In pertinent part, CPLR 3120 provides that "After commencement of an action, any party may serve on any other party notice * * * to permit entry upon designated land or other property in the possession, custody or control of the party served for the purpose of inspecting". An action is of course commenced by service of the summons. (CPLR 304.)

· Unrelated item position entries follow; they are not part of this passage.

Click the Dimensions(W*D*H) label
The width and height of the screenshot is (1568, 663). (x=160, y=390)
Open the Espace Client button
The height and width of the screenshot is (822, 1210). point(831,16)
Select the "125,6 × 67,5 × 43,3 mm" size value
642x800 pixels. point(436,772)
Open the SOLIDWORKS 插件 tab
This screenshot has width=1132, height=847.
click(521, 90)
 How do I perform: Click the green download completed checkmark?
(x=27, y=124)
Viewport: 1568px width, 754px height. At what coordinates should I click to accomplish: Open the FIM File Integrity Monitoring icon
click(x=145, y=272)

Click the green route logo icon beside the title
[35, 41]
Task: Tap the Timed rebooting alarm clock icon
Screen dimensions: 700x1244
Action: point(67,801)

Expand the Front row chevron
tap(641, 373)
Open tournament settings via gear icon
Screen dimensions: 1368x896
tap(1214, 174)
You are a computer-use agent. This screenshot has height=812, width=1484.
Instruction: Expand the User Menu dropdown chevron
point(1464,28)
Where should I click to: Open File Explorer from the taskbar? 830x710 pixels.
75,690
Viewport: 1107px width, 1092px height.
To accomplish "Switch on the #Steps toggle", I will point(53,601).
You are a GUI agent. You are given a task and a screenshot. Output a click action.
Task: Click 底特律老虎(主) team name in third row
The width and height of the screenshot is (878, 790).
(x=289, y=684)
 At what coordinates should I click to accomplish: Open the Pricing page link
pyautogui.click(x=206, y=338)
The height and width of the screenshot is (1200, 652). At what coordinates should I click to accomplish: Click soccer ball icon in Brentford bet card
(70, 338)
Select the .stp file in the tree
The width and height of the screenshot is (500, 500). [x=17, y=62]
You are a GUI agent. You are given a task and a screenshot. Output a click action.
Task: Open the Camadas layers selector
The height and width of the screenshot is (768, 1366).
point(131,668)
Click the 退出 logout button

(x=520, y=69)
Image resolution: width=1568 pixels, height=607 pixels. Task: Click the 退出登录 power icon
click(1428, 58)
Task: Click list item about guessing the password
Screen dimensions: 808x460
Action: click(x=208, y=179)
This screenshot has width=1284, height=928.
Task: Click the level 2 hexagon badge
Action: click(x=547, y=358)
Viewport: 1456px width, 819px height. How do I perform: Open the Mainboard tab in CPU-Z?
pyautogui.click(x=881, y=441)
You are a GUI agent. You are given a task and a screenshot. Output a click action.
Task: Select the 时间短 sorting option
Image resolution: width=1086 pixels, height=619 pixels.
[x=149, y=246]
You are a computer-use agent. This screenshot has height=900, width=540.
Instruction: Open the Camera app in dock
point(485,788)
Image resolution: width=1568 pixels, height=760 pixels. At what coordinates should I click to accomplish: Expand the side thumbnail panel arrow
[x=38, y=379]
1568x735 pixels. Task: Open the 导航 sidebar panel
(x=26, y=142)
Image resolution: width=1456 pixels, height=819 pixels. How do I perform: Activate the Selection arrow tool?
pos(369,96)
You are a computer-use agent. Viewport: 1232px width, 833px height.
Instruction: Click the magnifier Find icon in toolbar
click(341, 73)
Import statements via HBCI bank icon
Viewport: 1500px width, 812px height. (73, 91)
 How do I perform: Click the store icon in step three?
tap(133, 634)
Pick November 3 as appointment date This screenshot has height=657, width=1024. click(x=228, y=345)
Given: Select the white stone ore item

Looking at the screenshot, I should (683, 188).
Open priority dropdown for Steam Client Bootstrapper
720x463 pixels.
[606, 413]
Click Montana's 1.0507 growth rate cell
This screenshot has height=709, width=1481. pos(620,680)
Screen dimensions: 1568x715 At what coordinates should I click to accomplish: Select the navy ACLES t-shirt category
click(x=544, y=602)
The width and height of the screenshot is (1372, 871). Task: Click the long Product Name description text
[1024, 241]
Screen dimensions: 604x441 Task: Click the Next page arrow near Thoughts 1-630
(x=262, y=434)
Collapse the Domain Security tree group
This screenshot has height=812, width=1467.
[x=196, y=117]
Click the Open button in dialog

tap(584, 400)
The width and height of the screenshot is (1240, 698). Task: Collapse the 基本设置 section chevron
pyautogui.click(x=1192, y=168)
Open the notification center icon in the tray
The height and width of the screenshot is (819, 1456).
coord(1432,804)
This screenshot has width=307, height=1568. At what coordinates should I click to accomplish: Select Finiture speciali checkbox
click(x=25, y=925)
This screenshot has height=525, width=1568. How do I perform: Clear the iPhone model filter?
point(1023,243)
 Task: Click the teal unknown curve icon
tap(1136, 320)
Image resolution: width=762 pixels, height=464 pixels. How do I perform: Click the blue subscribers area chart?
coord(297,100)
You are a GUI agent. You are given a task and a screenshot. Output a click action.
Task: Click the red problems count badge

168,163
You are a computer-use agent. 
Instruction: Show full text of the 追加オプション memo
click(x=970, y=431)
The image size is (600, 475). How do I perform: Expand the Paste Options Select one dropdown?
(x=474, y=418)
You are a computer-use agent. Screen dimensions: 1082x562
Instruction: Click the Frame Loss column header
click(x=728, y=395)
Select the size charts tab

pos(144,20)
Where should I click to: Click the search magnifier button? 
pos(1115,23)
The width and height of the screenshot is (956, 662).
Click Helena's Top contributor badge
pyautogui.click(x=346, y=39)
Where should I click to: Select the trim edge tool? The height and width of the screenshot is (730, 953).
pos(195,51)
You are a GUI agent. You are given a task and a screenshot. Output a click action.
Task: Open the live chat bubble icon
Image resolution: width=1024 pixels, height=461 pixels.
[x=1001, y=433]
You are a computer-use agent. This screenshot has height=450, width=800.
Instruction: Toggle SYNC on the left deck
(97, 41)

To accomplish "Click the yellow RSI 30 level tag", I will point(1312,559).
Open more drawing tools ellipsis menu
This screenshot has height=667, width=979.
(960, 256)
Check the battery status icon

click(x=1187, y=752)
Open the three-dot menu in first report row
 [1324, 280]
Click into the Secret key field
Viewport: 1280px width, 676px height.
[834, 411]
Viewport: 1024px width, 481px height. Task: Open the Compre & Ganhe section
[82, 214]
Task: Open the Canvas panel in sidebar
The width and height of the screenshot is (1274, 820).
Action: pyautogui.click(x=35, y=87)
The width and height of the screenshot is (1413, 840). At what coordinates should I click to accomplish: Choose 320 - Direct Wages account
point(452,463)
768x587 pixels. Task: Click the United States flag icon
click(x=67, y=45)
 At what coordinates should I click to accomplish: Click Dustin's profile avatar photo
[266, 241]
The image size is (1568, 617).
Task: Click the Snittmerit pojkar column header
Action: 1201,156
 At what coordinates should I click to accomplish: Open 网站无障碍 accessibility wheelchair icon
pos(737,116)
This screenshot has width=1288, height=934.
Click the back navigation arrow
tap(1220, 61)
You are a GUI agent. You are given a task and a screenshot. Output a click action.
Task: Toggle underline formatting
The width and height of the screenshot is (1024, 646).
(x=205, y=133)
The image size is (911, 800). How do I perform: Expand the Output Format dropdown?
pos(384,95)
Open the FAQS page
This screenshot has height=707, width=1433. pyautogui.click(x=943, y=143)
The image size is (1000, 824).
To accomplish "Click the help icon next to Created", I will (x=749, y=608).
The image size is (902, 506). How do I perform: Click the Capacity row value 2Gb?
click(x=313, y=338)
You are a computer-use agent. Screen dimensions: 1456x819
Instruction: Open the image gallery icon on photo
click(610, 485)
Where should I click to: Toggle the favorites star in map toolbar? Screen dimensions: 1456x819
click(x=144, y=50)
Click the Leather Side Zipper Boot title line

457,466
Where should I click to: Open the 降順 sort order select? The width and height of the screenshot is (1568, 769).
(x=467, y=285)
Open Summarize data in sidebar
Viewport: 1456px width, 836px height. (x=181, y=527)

Two examinations of the same subject have been permitted when the first one preceded the commencement of the action. (Marcus & Sons v. Federal Ins. Co., 24 A.D.2d 922; Swiatlowski v. Kasprzyk, 3 A.D.2d 261; Anthony v. Bradshaw, 282 App. Div. 851.) In Whitaker v. Staten Is. Midland R. R. Co. (76 App. Div. 351, 354) regarding a re-examination of the plaintiff by a defendant's physician, the court said: "The general purpose of the enactment * * * ought not to be extended beyond the clearly expressed intention of the Legislature, which, while not expressly limiting the examination to a single occasion, makes no provision for more than one examination". But apart from this we find no decision regarding the number of examinations that may be had once the action has commenced.
We feel that the absence of a statutory limitation on the number of examinations is in line with our present theory of disclosure. CPLR 3103 continues the court's discretion to "make such an order with respect to the discovery or inspection as justice requires" that was formerly granted by rule 141 of the Rules of Civil Practice. (See 3 Weinstein-Korn-Miller, N. Y. Civ. Prac., par. 3120.21.) The exercise of this discretion is limited on the one hand by "full disclosure of all evidence material and necessary" (CPLR 3101) and on the other hand by "unreasonable annoyance, expense, embarrassment, disadvantage, or other prejudice to any person or the courts" (CPLR 3103). We conclude then that, while CPLR 3120 assures one inspection after the commencement of an action, there may or may not be subsequent inspections, dependent upon the proper exercise of the court's discretion within the framework of the given circumstances of each case.
Here the defendant elected to waste its only assured inspection by using before it knew of what the plaintiffs would formally and specifically complain. That this may have been done as part of a salutary effort to settle the action does not outweigh the inconvenience and added expense of another inspection for the plaintiffs.